**STORED RECORDS:**

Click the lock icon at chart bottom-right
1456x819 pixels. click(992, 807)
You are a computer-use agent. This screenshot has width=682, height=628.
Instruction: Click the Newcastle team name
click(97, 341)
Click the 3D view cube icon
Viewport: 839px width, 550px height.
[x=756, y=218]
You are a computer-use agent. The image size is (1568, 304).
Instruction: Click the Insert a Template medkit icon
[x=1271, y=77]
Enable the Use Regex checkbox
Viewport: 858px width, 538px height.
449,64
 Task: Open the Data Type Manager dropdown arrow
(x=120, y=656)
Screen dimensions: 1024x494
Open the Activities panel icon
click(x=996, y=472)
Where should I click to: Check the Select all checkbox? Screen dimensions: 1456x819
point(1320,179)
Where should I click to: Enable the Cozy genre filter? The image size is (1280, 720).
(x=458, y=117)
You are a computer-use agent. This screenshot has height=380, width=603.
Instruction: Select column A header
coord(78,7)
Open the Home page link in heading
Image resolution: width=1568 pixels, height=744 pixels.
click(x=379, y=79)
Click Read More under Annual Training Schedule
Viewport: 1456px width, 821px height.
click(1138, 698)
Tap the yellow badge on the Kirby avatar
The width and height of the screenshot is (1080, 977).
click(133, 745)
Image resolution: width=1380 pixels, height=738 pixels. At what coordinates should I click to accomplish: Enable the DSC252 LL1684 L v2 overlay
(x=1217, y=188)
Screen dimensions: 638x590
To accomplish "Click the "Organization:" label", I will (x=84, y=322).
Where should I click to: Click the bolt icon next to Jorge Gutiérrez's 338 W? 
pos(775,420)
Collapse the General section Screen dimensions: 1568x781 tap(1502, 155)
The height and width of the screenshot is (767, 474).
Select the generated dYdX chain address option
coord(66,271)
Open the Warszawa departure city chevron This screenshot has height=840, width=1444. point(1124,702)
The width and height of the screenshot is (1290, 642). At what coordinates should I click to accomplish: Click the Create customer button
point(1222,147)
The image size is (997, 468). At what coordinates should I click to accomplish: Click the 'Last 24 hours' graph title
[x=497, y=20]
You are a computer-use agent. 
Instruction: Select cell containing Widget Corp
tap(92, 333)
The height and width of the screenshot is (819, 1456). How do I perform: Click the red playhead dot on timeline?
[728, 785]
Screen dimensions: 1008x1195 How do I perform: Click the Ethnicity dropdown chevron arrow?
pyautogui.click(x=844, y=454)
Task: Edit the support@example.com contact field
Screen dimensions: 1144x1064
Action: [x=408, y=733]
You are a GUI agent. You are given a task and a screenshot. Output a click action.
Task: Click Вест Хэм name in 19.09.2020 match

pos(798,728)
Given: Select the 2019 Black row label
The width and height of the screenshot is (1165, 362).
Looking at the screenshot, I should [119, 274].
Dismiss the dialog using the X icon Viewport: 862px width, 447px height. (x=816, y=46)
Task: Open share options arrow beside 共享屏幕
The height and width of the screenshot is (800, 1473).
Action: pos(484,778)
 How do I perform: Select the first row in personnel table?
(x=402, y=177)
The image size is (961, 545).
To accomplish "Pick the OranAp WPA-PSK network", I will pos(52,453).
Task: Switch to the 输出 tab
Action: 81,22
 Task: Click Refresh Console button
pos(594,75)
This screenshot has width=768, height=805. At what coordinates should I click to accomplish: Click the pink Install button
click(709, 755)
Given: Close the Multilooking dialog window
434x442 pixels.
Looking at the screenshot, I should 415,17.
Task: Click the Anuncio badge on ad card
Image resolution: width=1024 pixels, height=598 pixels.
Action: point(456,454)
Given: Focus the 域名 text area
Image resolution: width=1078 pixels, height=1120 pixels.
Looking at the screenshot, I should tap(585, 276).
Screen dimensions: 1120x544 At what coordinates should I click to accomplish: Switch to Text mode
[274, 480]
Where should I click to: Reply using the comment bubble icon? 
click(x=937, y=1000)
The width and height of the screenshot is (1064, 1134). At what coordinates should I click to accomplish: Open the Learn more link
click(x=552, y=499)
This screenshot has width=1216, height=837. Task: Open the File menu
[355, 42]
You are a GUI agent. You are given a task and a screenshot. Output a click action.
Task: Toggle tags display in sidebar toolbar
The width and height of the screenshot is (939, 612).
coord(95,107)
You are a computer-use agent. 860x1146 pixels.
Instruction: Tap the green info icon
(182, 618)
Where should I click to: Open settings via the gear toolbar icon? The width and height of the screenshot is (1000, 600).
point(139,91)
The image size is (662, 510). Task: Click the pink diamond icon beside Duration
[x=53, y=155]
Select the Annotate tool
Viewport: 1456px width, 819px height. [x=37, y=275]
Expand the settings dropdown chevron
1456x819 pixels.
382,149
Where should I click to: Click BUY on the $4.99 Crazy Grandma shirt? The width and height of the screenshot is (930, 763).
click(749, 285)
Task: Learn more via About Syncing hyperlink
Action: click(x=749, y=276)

**GOAL:** Reproduce the listing above verbatim, from its first line through its last.

**EXPECTED ANSWER:**
Click the lock icon at chart bottom-right
1456x819 pixels. click(992, 807)
You are a computer-use agent. This screenshot has width=682, height=628.
Instruction: Click the Newcastle team name
click(97, 341)
Click the 3D view cube icon
Viewport: 839px width, 550px height.
[x=756, y=218]
You are a computer-use agent. The image size is (1568, 304).
Instruction: Click the Insert a Template medkit icon
[x=1271, y=77]
Enable the Use Regex checkbox
Viewport: 858px width, 538px height.
449,64
 Task: Open the Data Type Manager dropdown arrow
(x=120, y=656)
Screen dimensions: 1024x494
Open the Activities panel icon
click(x=996, y=472)
Where should I click to: Check the Select all checkbox? Screen dimensions: 1456x819
point(1320,179)
Where should I click to: Enable the Cozy genre filter? The image size is (1280, 720).
(x=458, y=117)
You are a computer-use agent. This screenshot has height=380, width=603.
Instruction: Select column A header
coord(78,7)
Open the Home page link in heading
Image resolution: width=1568 pixels, height=744 pixels.
click(x=379, y=79)
Click Read More under Annual Training Schedule
Viewport: 1456px width, 821px height.
click(1138, 698)
Tap the yellow badge on the Kirby avatar
The width and height of the screenshot is (1080, 977).
click(133, 745)
Image resolution: width=1380 pixels, height=738 pixels. At what coordinates should I click to accomplish: Enable the DSC252 LL1684 L v2 overlay
(x=1217, y=188)
Screen dimensions: 638x590
To accomplish "Click the "Organization:" label", I will (x=84, y=322).
Where should I click to: Click the bolt icon next to Jorge Gutiérrez's 338 W? 
pos(775,420)
Collapse the General section Screen dimensions: 1568x781 tap(1502, 155)
The height and width of the screenshot is (767, 474).
Select the generated dYdX chain address option
coord(66,271)
Open the Warszawa departure city chevron This screenshot has height=840, width=1444. point(1124,702)
The width and height of the screenshot is (1290, 642). At what coordinates should I click to accomplish: Click the Create customer button
point(1222,147)
The image size is (997, 468). At what coordinates should I click to accomplish: Click the 'Last 24 hours' graph title
[x=497, y=20]
You are a computer-use agent. 
Instruction: Select cell containing Widget Corp
tap(92, 333)
The height and width of the screenshot is (819, 1456). How do I perform: Click the red playhead dot on timeline?
[728, 785]
Screen dimensions: 1008x1195 How do I perform: Click the Ethnicity dropdown chevron arrow?
pyautogui.click(x=844, y=454)
Task: Edit the support@example.com contact field
Screen dimensions: 1144x1064
Action: [x=408, y=733]
You are a GUI agent. You are given a task and a screenshot. Output a click action.
Task: Click Вест Хэм name in 19.09.2020 match

pos(798,728)
Given: Select the 2019 Black row label
The width and height of the screenshot is (1165, 362).
Looking at the screenshot, I should [119, 274].
Dismiss the dialog using the X icon Viewport: 862px width, 447px height. (x=816, y=46)
Task: Open share options arrow beside 共享屏幕
The height and width of the screenshot is (800, 1473).
Action: pos(484,778)
 How do I perform: Select the first row in personnel table?
(x=402, y=177)
The image size is (961, 545).
To accomplish "Pick the OranAp WPA-PSK network", I will pos(52,453).
Task: Switch to the 输出 tab
Action: 81,22
 Task: Click Refresh Console button
pos(594,75)
This screenshot has width=768, height=805. At what coordinates should I click to accomplish: Click the pink Install button
click(709, 755)
Given: Close the Multilooking dialog window
434x442 pixels.
Looking at the screenshot, I should 415,17.
Task: Click the Anuncio badge on ad card
Image resolution: width=1024 pixels, height=598 pixels.
Action: point(456,454)
Given: Focus the 域名 text area
Image resolution: width=1078 pixels, height=1120 pixels.
Looking at the screenshot, I should tap(585, 276).
Screen dimensions: 1120x544 At what coordinates should I click to accomplish: Switch to Text mode
[274, 480]
Where should I click to: Reply using the comment bubble icon? 
click(x=937, y=1000)
The width and height of the screenshot is (1064, 1134). At what coordinates should I click to accomplish: Open the Learn more link
click(x=552, y=499)
This screenshot has width=1216, height=837. Task: Open the File menu
[355, 42]
You are a GUI agent. You are given a task and a screenshot. Output a click action.
Task: Toggle tags display in sidebar toolbar
The width and height of the screenshot is (939, 612).
coord(95,107)
You are a computer-use agent. 860x1146 pixels.
Instruction: Tap the green info icon
(182, 618)
Where should I click to: Open settings via the gear toolbar icon? The width and height of the screenshot is (1000, 600).
point(139,91)
The image size is (662, 510). Task: Click the pink diamond icon beside Duration
[x=53, y=155]
Select the Annotate tool
Viewport: 1456px width, 819px height. [x=37, y=275]
Expand the settings dropdown chevron
1456x819 pixels.
382,149
Where should I click to: Click BUY on the $4.99 Crazy Grandma shirt? The width and height of the screenshot is (930, 763).
click(749, 285)
Task: Learn more via About Syncing hyperlink
Action: click(x=749, y=276)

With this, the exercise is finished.